(Rows for locating described items)
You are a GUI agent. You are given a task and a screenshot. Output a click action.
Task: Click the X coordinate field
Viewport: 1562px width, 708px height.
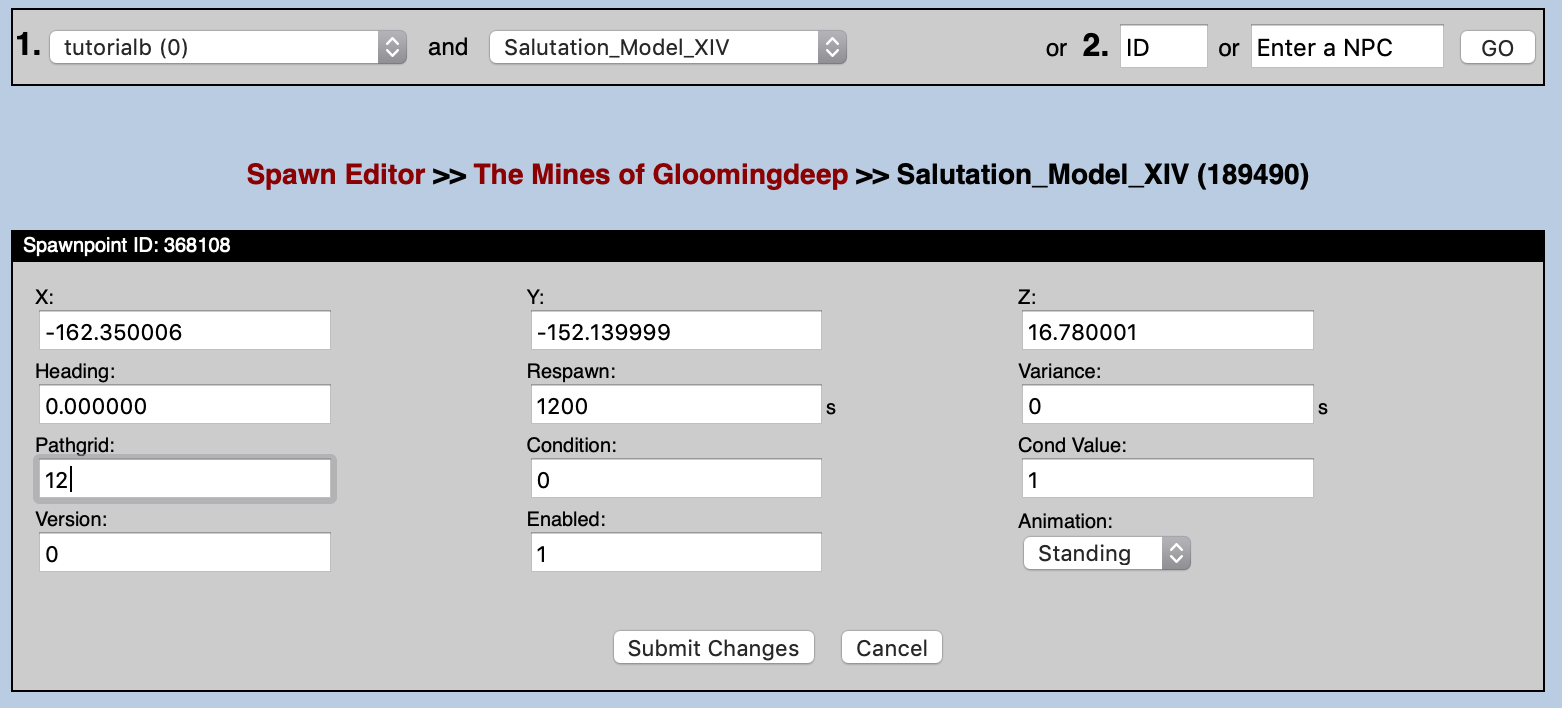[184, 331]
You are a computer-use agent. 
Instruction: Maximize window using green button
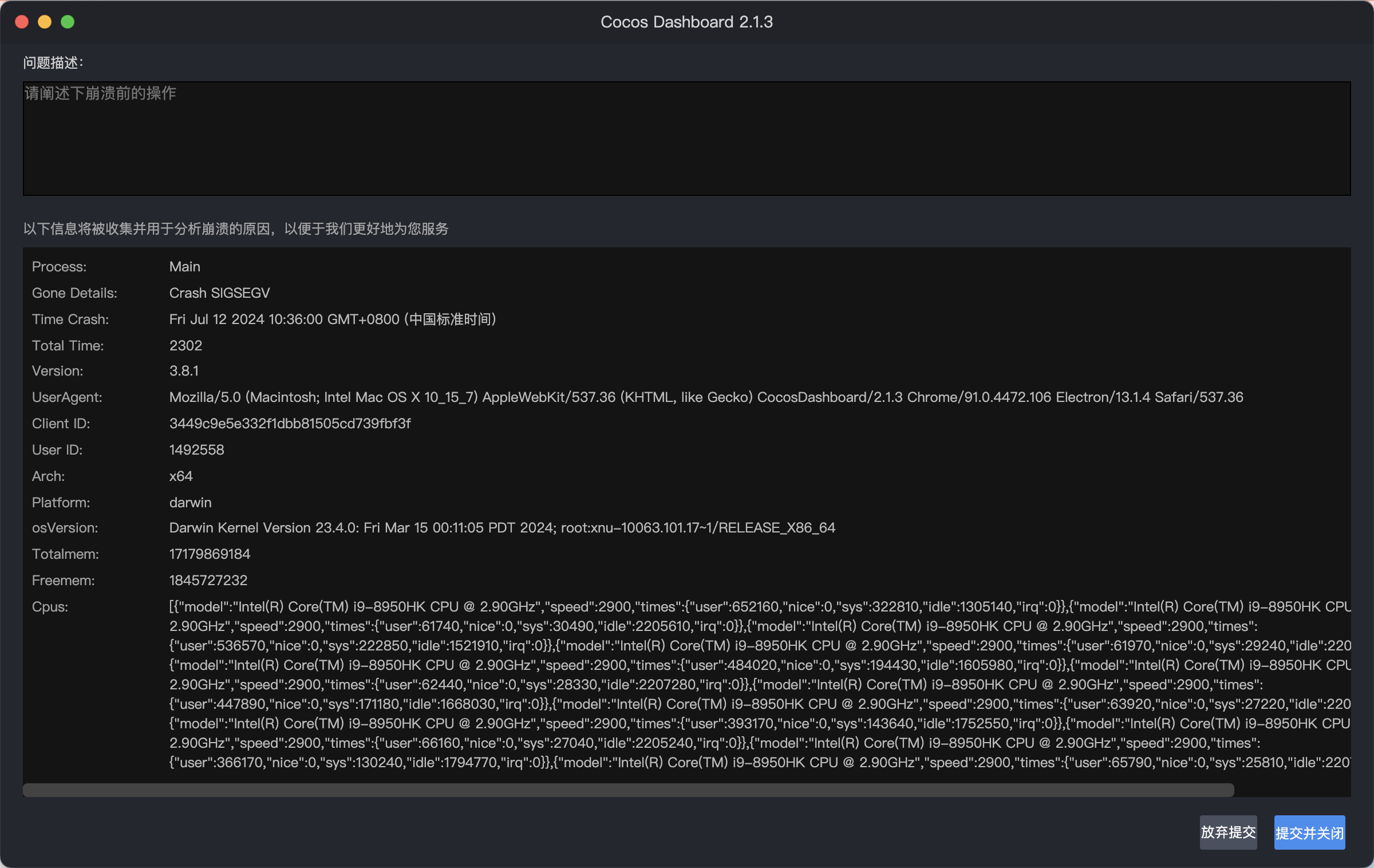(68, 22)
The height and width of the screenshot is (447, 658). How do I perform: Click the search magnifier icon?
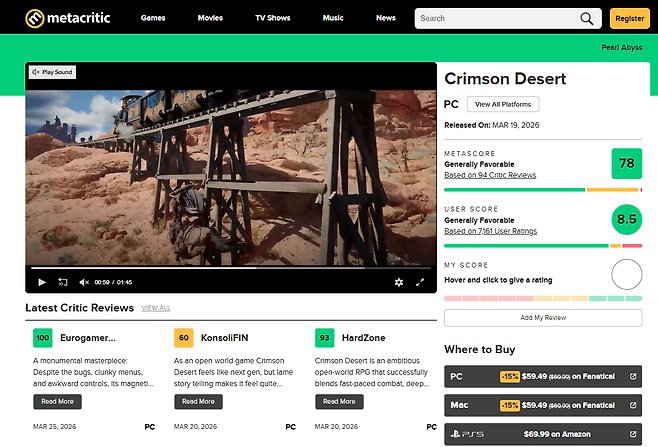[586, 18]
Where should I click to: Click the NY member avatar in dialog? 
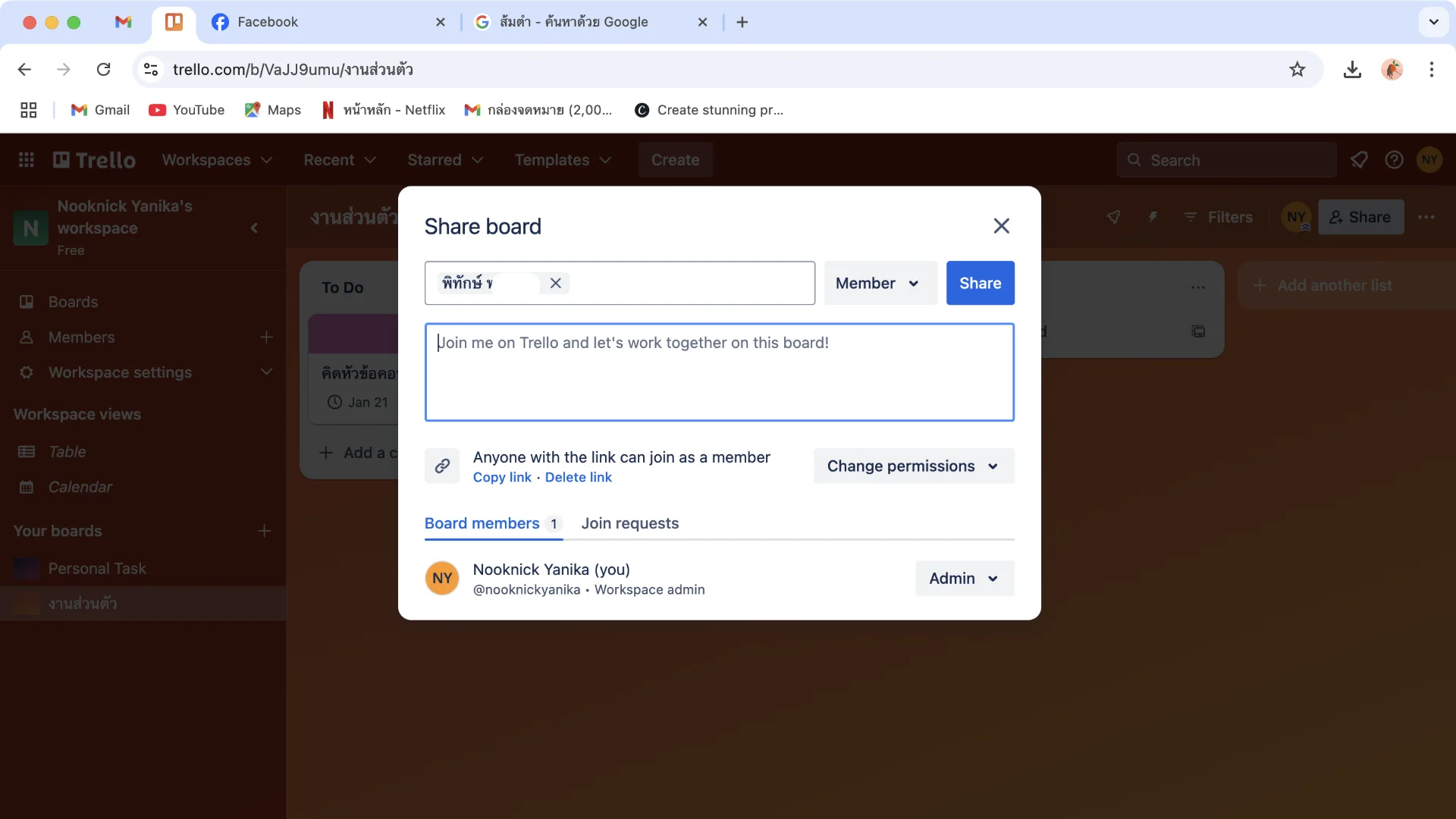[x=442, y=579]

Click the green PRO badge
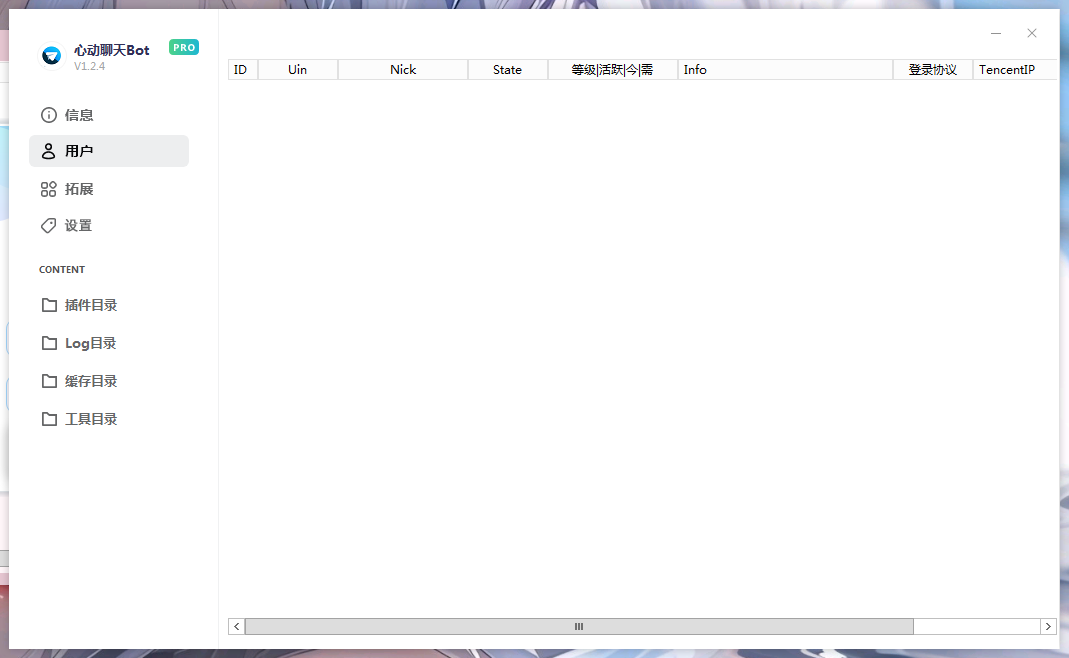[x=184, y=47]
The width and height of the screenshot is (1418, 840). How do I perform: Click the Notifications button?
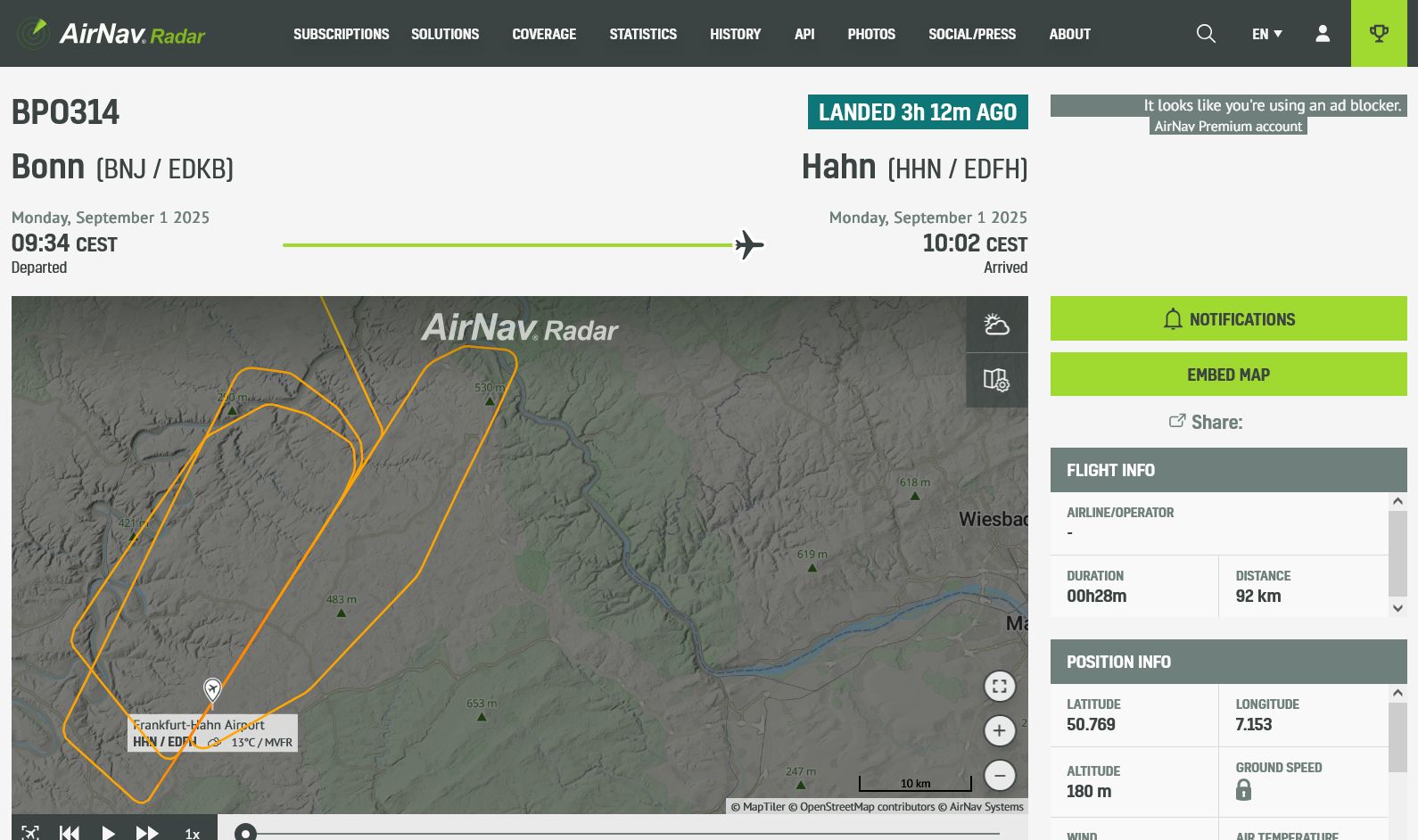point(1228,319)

Task objective:
Repeat the rows word for word, starting with the line that contains "Click the green PRO badge" and continuing through the end of the rows. Leave the pictures out of your answer.

Reply to the task:
Click the green PRO badge
[x=184, y=47]
The width and height of the screenshot is (1418, 840). How do I perform: Click the Notifications button?
point(1228,319)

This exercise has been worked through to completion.